Responda sim ou não para cada afirmação abaixo, conforme ela concorde ou não com o texto sobre a obsessão pela beleza, e cite literalmente as palavras do texto que decidem a resposta.
1. A bulimia atinge principalmente homens.
2. O medo do envelhecimento fica mais forte à medida que cresce a expectativa de vida.
3. A falta de maquilagem é aceita, desde que não haja excesso.

# Trecho do documento
━━━━━━━━━━━━━━━━━━━━

Anorexia é um distúrbio psíquico que afeta basicamente mulheres. Elas são
magras, mas têm uma imagem distorcida de seu corpo. Acham-se gordas,
desproporcionais. Passam a ter uma verdadeira rejeição por comida. A bulimia,
outro problema psíquico, também atinge principalmente mulheres que têm pavor de
engordar, mas elas têm verdadeira compulsão por doces, massas e outras
guloseimas e chegam a provocar o vômito depois de comer. “A compulsão pela
atividade física é mais aceita socialmente do que anorexia e bulimia. É o
equivalente moderno dessas doenças”, diz Cordás.
Simone Goldbeg.
“Malhação na veia” - ISTOÉ
4. O segundo ponto a
explicar por que a beleza virou obsessão é o medo do envelhecimento, tanto mais
forte quanto mais cresce a expectativa de vida. (...) “Não quero representar o
velho rejeitado. A sociedade brasileira é má, é pérfida. O velho aqui é
rechaçado”, diz o medido paulista Carlos Canova, de 62anos, adepto do tingimento
capilar para disfarçar a idade.(...) “Não faço isso para o meu bem-estar. Apenas
represento um papel”.
“A vitória sobre
o espelho” – VEJA
5. O terceiro motivo de
procura da beleza é que as empresas não hesitam em preterir o feio em benefício
do bonito. (...) Os feios, ou simplesmente fora do padrão, que se acautelem – a
discriminação é pesada, e já surgem até empresas especializadas em procurar
executivos e gerentes competentes e belos. (...) A experiência mostra que, mesmo
inconscientemente, os encarregados de departamento de pessoal não querem saber
de gente com ar envelhecido, desprezam os que aparecem malvestidos e olham
criticamente barriga acentuada e rosto em forma de lua. Aquele penteado à
vontade, do tipo “acabei de sair do banho”, é ponto contra. Falta de maquilagem
– ou excesso de maquilagem – nem pensar. Nada há de inédito nessa teia de
regras. Normas de comportamento, mais ou menos explícitas, existem em todas as
sociedades e até em subgrupos. Experimente a mulher ir a uma reunião do PT de
salto alto e unhas pintadas de vermelho. Ou então tente o homem comparecer a um
encontro de pastores evangélicos com um belo rabo-de-cavalo e uma barbicha
petista. São coisas inaceitáveis nesses dois tabernáculos, porque há regras não
declaradas mas rígidas para o comportamento da comunidade.

━━━━━━━━━━━━━━━━━━━━

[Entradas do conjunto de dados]
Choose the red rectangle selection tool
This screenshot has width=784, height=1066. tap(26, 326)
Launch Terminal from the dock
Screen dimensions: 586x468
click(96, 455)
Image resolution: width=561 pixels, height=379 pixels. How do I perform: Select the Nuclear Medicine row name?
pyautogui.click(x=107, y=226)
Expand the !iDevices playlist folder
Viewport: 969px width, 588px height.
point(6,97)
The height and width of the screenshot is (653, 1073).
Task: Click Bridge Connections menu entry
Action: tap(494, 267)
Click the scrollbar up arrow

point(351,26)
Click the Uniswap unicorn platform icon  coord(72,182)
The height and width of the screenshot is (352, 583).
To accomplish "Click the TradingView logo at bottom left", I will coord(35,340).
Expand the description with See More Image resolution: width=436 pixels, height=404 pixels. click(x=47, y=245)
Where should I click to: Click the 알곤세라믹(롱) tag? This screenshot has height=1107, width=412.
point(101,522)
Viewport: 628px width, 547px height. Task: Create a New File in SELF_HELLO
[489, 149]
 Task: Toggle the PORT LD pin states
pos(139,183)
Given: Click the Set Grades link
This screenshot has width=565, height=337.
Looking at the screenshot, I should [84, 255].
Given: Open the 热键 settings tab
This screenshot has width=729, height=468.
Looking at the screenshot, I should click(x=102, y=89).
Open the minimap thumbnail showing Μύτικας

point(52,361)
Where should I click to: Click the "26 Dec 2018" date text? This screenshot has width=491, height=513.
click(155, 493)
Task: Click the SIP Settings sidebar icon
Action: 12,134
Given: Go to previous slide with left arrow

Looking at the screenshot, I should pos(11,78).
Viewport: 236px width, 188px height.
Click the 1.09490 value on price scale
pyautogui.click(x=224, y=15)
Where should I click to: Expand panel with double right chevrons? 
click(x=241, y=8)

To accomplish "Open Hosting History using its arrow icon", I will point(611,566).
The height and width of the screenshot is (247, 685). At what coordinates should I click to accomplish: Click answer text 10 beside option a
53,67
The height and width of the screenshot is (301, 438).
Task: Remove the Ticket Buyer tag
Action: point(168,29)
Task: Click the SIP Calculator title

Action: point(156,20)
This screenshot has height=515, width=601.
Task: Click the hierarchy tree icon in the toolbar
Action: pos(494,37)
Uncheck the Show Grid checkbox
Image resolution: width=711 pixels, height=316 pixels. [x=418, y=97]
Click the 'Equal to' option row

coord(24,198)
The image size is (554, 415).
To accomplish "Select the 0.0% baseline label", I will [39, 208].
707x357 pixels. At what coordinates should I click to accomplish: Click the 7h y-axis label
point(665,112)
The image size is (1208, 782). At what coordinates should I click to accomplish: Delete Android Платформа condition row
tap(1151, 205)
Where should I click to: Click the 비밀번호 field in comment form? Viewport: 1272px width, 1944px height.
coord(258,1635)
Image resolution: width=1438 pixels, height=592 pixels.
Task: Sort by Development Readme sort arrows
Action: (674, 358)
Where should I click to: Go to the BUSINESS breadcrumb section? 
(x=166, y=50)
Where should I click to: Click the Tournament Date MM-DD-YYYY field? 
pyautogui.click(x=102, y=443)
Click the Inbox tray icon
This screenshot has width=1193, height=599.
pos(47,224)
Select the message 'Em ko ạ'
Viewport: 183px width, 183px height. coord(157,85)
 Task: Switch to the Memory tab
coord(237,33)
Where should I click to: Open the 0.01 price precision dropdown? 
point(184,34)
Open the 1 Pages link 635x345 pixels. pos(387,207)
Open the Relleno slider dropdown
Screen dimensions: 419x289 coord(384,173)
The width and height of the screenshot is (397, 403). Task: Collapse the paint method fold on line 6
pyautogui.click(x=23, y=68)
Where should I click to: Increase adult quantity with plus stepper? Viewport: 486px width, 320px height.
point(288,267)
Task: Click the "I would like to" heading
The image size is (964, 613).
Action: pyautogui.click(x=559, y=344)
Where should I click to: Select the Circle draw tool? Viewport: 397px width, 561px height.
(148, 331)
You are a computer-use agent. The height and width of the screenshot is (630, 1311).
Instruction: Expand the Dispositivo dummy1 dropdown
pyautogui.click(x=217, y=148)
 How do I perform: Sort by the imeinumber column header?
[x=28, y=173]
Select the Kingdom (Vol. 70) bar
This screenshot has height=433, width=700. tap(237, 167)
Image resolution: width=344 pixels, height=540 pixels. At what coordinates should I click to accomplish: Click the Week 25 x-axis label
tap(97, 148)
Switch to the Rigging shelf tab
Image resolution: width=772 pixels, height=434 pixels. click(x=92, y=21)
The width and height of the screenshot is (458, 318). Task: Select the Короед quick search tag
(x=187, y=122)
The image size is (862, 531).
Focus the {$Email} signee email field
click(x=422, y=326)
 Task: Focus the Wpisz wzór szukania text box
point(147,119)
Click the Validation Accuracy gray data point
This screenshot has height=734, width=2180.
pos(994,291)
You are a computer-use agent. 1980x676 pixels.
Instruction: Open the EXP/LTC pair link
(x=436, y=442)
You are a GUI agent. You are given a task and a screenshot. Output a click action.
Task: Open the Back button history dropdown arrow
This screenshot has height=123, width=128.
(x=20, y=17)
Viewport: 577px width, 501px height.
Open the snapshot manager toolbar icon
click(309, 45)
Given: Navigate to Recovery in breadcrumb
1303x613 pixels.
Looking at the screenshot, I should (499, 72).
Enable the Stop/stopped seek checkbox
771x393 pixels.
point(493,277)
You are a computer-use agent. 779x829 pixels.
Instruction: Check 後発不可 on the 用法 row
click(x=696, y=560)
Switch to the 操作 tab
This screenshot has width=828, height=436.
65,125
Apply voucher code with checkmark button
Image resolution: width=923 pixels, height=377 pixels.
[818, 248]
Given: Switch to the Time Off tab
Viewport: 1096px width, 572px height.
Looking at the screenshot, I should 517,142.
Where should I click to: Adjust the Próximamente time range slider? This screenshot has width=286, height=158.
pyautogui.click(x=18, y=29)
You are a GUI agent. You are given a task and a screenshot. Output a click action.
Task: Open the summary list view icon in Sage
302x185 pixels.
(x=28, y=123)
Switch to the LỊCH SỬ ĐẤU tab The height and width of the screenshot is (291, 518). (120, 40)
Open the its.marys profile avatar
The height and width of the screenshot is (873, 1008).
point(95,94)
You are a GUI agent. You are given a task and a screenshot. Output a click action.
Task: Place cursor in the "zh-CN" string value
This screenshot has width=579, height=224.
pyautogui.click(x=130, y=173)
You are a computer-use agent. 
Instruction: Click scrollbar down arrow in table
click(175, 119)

━━━━━━━━━━━━━━━━━━━━

# Resposta escrita
1. Não: "também atinge principalmente mulheres que têm pavor de engordar"
2. Sim: "o medo do envelhecimento, tanto mais forte quanto mais cresce a expectativa de vida"
3. Não: "Falta de maquilagem – ou excesso de maquilagem – nem pensar."